This ER diagram has six sections. Customer's email should be unique and address consist of street, city and country, gender is enum. A customer can have many orders, so customer id should as a foreign key in order. An order has received date and maybe a completed date, the received date can't be null. An order can has many garment and a garment can in many orders, this is a many-to-many relationship as well as each garment has its paid price which may has difference from recommanded price, and default by 0.00 which means the customer still not pay for it. A garment has a name, can't be null, a description, can be null, a type and a recommanded price. There are six types that T-shirt, jacket, trouser, coat, sock and shirt, a garment can only be one of them. There are four size for chosen which are S, M, L, XL. A garment can available in each size and a size is available for many garment. But there are only four types, so I decided to put garment id into size table as foreign key and combine garment id and size as primary key that must be unique in size table. In size table, label is size add measurement, and not null. Because there are many colours, so here is another many-to-many relationship, a new table for garment id and colour id will be needed. I decided the colour id domain is 1-99, garment id is 101-999, customer id is 1001-9999 and order number is 10001-99999, all of these are auto increase by 1 each row. Domain constraints, entity constraints, referential constraints and custom constraints are used in the entity relationship scheme.

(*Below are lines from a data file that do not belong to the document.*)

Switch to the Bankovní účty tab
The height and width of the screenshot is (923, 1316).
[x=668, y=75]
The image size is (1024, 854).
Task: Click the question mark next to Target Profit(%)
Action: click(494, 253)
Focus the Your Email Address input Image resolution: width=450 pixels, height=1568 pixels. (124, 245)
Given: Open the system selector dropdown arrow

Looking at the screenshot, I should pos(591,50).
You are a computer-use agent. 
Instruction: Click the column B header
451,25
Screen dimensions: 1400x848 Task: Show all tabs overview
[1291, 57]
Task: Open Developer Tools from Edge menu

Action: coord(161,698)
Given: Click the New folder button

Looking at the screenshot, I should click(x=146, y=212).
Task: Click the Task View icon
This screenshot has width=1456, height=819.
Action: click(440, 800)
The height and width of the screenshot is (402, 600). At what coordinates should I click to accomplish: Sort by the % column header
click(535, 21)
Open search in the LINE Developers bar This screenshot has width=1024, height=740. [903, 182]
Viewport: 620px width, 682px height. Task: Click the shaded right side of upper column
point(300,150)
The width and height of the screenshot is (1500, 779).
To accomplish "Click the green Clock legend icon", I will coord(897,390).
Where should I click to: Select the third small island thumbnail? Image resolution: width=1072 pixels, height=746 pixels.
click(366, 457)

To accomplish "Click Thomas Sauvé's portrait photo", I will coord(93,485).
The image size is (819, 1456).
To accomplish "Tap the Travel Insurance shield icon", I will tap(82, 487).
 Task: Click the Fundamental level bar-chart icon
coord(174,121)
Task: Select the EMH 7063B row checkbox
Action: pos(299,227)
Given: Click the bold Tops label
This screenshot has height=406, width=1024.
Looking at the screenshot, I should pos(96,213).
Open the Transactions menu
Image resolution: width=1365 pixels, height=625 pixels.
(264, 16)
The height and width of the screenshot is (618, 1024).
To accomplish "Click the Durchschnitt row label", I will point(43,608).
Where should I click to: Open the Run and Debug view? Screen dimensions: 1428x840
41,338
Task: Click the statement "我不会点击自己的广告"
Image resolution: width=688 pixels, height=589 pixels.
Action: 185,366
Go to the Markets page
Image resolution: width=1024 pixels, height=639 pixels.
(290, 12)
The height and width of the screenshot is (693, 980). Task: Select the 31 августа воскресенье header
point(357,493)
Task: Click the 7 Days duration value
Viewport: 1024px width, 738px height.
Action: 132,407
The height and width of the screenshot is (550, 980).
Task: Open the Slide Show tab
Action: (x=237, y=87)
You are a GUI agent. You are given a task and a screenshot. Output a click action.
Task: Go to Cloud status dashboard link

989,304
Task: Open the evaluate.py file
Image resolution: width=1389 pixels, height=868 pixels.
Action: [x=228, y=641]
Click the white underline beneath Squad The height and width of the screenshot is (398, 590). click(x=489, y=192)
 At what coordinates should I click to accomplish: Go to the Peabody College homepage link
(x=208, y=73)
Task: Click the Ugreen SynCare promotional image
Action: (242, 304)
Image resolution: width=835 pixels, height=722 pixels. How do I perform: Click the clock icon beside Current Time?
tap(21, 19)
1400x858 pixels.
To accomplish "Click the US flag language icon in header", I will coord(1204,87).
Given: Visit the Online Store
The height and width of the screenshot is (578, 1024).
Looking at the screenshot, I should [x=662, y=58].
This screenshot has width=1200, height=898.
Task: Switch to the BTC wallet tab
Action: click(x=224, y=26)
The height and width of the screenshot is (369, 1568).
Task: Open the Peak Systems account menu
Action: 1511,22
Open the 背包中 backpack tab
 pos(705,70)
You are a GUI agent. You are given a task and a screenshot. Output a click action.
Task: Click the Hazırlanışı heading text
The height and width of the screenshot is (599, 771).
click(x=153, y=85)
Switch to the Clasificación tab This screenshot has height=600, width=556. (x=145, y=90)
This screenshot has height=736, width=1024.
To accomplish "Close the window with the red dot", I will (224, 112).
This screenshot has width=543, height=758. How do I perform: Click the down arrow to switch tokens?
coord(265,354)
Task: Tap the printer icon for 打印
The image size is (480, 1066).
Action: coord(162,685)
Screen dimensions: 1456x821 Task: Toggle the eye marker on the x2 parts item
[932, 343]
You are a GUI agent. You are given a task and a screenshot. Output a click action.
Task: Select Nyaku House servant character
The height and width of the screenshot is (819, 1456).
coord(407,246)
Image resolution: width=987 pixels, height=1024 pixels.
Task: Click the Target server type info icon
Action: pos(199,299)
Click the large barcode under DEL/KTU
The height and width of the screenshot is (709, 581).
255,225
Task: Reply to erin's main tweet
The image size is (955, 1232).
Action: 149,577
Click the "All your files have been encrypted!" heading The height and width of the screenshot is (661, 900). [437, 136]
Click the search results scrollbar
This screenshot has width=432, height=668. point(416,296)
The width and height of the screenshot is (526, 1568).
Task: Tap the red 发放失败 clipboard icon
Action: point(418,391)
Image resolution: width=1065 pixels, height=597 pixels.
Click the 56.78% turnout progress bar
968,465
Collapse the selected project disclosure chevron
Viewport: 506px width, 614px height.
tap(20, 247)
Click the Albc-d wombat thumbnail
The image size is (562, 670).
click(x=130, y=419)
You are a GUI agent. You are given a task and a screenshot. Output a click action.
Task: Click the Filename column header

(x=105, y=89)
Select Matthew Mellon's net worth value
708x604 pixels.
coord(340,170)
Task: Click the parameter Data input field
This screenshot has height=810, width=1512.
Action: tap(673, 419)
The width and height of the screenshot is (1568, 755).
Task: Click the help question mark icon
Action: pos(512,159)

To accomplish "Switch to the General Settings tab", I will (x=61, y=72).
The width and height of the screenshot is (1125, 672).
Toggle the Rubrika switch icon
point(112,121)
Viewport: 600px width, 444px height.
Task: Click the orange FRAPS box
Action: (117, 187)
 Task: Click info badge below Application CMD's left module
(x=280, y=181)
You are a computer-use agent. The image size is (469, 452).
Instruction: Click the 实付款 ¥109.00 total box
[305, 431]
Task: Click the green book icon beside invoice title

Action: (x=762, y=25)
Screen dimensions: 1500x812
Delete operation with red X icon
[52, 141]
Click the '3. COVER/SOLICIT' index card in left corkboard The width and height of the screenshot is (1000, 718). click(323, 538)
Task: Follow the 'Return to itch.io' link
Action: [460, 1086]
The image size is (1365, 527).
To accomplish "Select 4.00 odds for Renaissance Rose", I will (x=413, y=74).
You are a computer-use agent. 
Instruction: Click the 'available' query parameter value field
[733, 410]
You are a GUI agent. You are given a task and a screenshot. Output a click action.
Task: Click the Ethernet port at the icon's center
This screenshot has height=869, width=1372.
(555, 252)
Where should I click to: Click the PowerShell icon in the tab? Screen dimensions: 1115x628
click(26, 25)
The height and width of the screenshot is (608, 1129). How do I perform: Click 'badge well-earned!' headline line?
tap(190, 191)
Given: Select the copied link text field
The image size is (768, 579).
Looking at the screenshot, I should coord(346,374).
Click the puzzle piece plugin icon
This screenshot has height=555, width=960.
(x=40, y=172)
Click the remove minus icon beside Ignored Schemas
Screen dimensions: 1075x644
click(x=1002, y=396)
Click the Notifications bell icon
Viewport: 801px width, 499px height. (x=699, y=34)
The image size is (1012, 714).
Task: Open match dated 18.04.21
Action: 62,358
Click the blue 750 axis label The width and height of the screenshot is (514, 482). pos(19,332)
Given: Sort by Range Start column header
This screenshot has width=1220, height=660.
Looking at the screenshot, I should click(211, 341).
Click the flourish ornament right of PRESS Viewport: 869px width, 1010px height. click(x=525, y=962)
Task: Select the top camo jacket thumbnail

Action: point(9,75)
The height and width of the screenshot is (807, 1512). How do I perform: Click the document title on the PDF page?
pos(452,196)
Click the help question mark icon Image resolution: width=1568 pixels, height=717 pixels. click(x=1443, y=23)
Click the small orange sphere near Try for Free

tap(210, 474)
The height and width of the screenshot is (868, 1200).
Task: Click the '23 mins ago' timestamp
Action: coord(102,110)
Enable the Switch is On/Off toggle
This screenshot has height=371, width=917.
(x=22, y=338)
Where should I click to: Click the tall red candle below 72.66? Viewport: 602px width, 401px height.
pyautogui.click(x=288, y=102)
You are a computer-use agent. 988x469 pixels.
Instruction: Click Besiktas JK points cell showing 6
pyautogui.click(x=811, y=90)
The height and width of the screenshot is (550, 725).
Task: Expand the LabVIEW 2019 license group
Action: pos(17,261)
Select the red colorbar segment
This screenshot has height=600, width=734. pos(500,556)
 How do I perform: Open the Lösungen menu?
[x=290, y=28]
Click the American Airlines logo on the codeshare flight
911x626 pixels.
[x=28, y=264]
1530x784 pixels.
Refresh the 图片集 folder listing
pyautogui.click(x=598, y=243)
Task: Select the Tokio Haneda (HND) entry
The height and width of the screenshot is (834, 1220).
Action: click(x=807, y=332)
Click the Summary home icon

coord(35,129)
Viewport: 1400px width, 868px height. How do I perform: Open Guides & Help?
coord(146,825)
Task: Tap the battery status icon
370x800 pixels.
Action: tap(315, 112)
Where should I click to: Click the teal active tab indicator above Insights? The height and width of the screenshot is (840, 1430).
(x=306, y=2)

## 2. Relational Schema [10 Marks]

**ToDo:** Using the following table template, provide the data dictionary for the relational schema you have generated from your ER diagram.

**Garment**

| Attribute | Description | Domain | Null? | Primary Key | Foreign Key
| --- | --- | --- | --- | --- | --- |
|garmentId| ID of garment | INTEGER | N | Y | N |
|name| name of garment | VARCHAR(15) | N | N | N |
|description| how to describe a garment | VARCHAR(100) | Y | N | N |
|type| which type of clothes | ENUM | N | N | N |
|recPrice| recommanded price for sale | DECIMAL(6,2) | N | N | N |

**Size**

| Attribute | Description | Domain | Null? | Primary Key | Foreign Key
| --- | --- | --- | --- | --- | --- |
|s_garmentId| garment id as foreign key here | INTEGER | N | Y | Y |
|abb| abbreviation of different size | ENUM | N | Y | N |
|label| consist of size and meansurement | VARCHAR(50) | N | N | N |
|measurement| the data of each section of a garment | VARCHAR(30) | N | N | N |

**ColourType**

| Attribute | Description | Domain | Null? | Primary Key | Foreign Key
| --- | --- | --- | --- | --- | --- |
|colourId| id of each colour | INTEGER | N | Y | N |
|colour| name of colours | VARCHAR(15) | N | N | N |

**Customer**

| Attribute | Description | Domain | Null? | Primary Key | Foreign Key
| --- | --- | --- | --- | --- | --- |
|cusId| id of customer | INTEGER | N | Y | N |
|email| customer's email | VARCHAR(30) | N | N | N |
|fullname| name of customer | VARCHAR(100) | N | N | N |
|street| which street is a customer living | VARCHAR(100) | Y | N | N |
|city| which city is a customer living | VARCAHR(20) | Y | N | N |
|country| which country is a customer living | VARCHAR(15) | Y | N | N |
|gender| gender of customer | ENUM | N | N | N |

**Order**

| Attribute | Description | Domain | Null? | Primary Key | Foreign Key
| --- | --- | --- | --- | --- | --- |
|orderNum| number of an order | INTEGER | N | Y | N |
|o_cusId| customer id as foreign key | INTEGER | N | N | Y |
|receivedDate| the order received date | DATE | N | N | N |
|completeDate| the data of order finished | DATE | Y | N | N |

**Colour**

| Attribute | Description | Domain | Null? | Primary Key | Foreign Key
| --- | --- | --- | --- | --- | --- |
|c_colourId| colour id as part of primary key as well as foreign key | INTEGER | N | Y | Y |
|c_garmentId| garment id as part of primary key as well as foreign key | INTEGER | N | Y | Y |

**Item**

| Attribute | Description | Domain | Null? | Primary Key | Foreign Key
| --- | --- | --- | --- | --- | --- |
|i_orderNum| order number as foreign key here | INTEGER | N | Y | Y |
|i_garmentId| primary key of size table as foreign key | INTEGER | N | Y | Y |
|i_abb| primary key of size table as foreign key | ENUM | N | Y | Y |
|pricePaid| the customer paid money | DECIMAL(10,2) | Y | N | N |

## 3. Schema Implementation [10 Marks]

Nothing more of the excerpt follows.